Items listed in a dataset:
## start

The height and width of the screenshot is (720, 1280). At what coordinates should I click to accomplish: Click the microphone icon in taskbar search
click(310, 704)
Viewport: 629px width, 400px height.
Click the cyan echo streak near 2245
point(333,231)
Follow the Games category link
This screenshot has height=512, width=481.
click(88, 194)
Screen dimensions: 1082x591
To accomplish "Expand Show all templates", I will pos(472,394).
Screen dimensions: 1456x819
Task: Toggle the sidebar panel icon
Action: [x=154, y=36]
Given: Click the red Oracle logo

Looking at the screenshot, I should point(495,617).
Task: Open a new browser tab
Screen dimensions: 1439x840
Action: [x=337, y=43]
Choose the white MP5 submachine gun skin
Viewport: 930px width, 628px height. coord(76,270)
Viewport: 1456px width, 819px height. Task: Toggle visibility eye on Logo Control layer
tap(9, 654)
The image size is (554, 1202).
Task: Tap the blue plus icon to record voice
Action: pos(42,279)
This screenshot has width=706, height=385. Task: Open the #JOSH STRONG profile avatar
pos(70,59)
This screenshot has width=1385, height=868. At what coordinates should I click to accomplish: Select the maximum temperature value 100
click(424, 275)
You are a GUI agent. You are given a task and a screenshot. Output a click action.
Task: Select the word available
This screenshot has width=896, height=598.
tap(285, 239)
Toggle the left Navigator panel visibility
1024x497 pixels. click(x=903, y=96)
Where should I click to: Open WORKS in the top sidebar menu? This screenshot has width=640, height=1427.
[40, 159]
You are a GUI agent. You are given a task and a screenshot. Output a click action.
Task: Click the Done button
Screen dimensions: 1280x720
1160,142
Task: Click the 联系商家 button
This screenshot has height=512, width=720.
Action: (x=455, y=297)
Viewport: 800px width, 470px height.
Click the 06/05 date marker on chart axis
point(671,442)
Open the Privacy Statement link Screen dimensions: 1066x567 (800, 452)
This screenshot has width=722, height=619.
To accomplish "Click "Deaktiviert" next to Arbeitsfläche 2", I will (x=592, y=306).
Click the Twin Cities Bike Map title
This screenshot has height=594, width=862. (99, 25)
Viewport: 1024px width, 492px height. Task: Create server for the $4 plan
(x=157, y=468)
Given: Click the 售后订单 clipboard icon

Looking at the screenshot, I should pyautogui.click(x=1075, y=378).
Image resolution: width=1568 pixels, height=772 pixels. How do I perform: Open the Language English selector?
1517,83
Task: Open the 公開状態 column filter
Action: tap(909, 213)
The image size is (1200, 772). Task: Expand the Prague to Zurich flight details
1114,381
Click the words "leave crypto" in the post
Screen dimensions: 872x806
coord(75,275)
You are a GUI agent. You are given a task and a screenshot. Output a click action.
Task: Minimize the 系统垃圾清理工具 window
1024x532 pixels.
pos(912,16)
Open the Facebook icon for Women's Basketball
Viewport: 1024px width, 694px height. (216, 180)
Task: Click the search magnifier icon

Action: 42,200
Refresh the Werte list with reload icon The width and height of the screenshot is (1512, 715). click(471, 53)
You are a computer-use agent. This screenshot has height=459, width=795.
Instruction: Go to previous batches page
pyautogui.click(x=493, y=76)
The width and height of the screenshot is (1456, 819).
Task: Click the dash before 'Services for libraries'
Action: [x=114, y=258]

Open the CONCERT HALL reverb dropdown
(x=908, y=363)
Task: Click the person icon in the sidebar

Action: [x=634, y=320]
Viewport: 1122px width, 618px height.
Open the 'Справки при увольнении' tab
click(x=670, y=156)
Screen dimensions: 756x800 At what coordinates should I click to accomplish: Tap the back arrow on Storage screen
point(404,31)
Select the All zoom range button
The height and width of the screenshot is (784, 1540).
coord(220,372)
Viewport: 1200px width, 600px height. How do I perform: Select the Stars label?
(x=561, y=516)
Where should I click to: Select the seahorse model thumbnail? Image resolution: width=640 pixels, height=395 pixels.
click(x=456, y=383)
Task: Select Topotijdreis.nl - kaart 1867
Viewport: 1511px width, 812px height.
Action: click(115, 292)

## end

• [Short exercise]:
Pull out every line of the material above and reproduce each one without any change.

• [Full response]:
The height and width of the screenshot is (720, 1280). At what coordinates should I click to accomplish: Click the microphone icon in taskbar search
click(310, 704)
Viewport: 629px width, 400px height.
Click the cyan echo streak near 2245
point(333,231)
Follow the Games category link
This screenshot has height=512, width=481.
click(88, 194)
Screen dimensions: 1082x591
To accomplish "Expand Show all templates", I will pos(472,394).
Screen dimensions: 1456x819
Task: Toggle the sidebar panel icon
Action: [x=154, y=36]
Given: Click the red Oracle logo

Looking at the screenshot, I should point(495,617).
Task: Open a new browser tab
Screen dimensions: 1439x840
Action: [x=337, y=43]
Choose the white MP5 submachine gun skin
Viewport: 930px width, 628px height. coord(76,270)
Viewport: 1456px width, 819px height. Task: Toggle visibility eye on Logo Control layer
tap(9, 654)
The image size is (554, 1202).
Task: Tap the blue plus icon to record voice
Action: pos(42,279)
This screenshot has width=706, height=385. Task: Open the #JOSH STRONG profile avatar
pos(70,59)
This screenshot has width=1385, height=868. At what coordinates should I click to accomplish: Select the maximum temperature value 100
click(424, 275)
You are a GUI agent. You are given a task and a screenshot. Output a click action.
Task: Select the word available
This screenshot has width=896, height=598.
tap(285, 239)
Toggle the left Navigator panel visibility
1024x497 pixels. click(x=903, y=96)
Where should I click to: Open WORKS in the top sidebar menu? This screenshot has width=640, height=1427.
[40, 159]
You are a GUI agent. You are given a task and a screenshot. Output a click action.
Task: Click the Done button
Screen dimensions: 1280x720
1160,142
Task: Click the 联系商家 button
This screenshot has height=512, width=720.
Action: (x=455, y=297)
Viewport: 800px width, 470px height.
Click the 06/05 date marker on chart axis
point(671,442)
Open the Privacy Statement link Screen dimensions: 1066x567 (800, 452)
This screenshot has width=722, height=619.
To accomplish "Click "Deaktiviert" next to Arbeitsfläche 2", I will (x=592, y=306).
Click the Twin Cities Bike Map title
This screenshot has height=594, width=862. (99, 25)
Viewport: 1024px width, 492px height. Task: Create server for the $4 plan
(x=157, y=468)
Given: Click the 售后订单 clipboard icon

Looking at the screenshot, I should pyautogui.click(x=1075, y=378).
Image resolution: width=1568 pixels, height=772 pixels. How do I perform: Open the Language English selector?
1517,83
Task: Open the 公開状態 column filter
Action: tap(909, 213)
The image size is (1200, 772). Task: Expand the Prague to Zurich flight details
1114,381
Click the words "leave crypto" in the post
Screen dimensions: 872x806
coord(75,275)
You are a GUI agent. You are given a task and a screenshot. Output a click action.
Task: Minimize the 系统垃圾清理工具 window
1024x532 pixels.
pos(912,16)
Open the Facebook icon for Women's Basketball
Viewport: 1024px width, 694px height. (216, 180)
Task: Click the search magnifier icon

Action: 42,200
Refresh the Werte list with reload icon The width and height of the screenshot is (1512, 715). click(471, 53)
You are a computer-use agent. This screenshot has height=459, width=795.
Instruction: Go to previous batches page
pyautogui.click(x=493, y=76)
The width and height of the screenshot is (1456, 819).
Task: Click the dash before 'Services for libraries'
Action: [x=114, y=258]

Open the CONCERT HALL reverb dropdown
(x=908, y=363)
Task: Click the person icon in the sidebar

Action: [x=634, y=320]
Viewport: 1122px width, 618px height.
Open the 'Справки при увольнении' tab
click(x=670, y=156)
Screen dimensions: 756x800 At what coordinates should I click to accomplish: Tap the back arrow on Storage screen
point(404,31)
Select the All zoom range button
The height and width of the screenshot is (784, 1540).
coord(220,372)
Viewport: 1200px width, 600px height. How do I perform: Select the Stars label?
(x=561, y=516)
Where should I click to: Select the seahorse model thumbnail? Image resolution: width=640 pixels, height=395 pixels.
click(x=456, y=383)
Task: Select Topotijdreis.nl - kaart 1867
Viewport: 1511px width, 812px height.
Action: click(115, 292)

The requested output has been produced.